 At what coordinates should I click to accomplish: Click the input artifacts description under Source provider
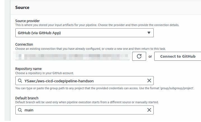coord(97,25)
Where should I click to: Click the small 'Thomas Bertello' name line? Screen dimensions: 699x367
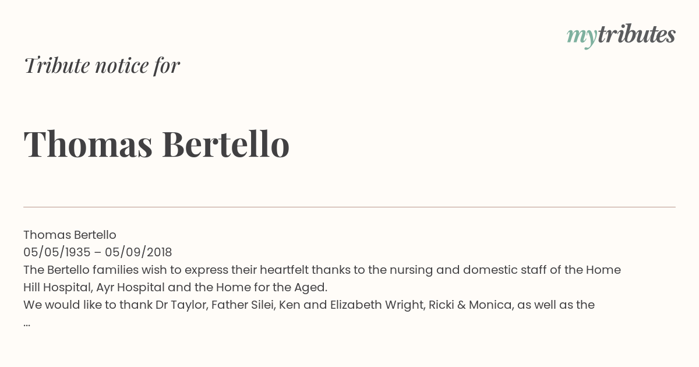click(70, 235)
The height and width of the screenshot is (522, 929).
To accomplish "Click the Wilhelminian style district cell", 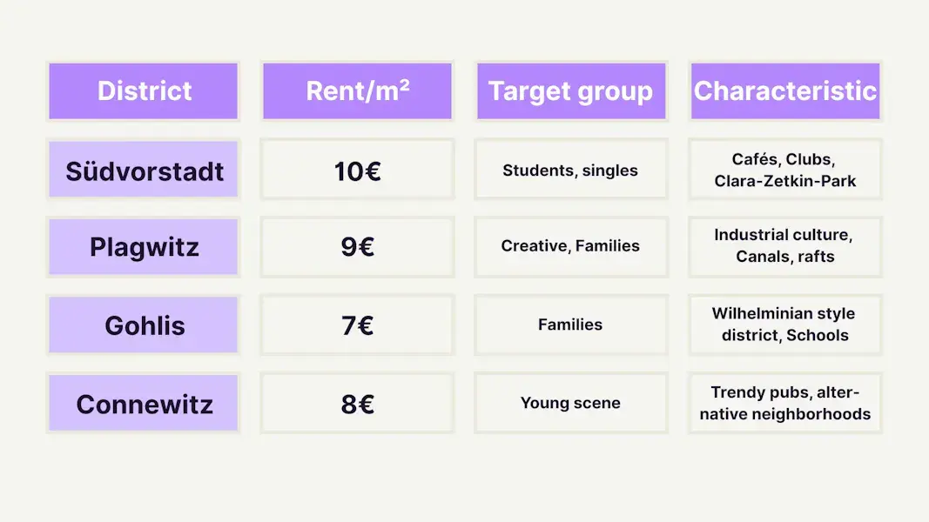I will click(x=785, y=325).
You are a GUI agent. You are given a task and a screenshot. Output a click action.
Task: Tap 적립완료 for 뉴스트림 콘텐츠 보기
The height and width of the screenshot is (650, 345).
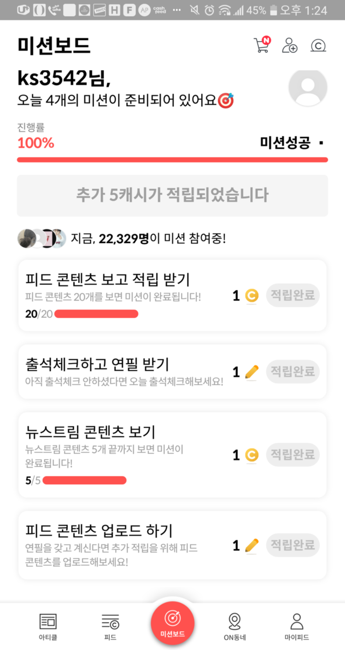(293, 455)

- _What is expected_
Skip every picture. Repeat word for word the lines from the line holding "Task: Tap 적립완료 for 뉴스트림 콘텐츠 보기" through the end of the entries above.

- _Answer_
Task: Tap 적립완료 for 뉴스트림 콘텐츠 보기
The height and width of the screenshot is (650, 345).
(293, 455)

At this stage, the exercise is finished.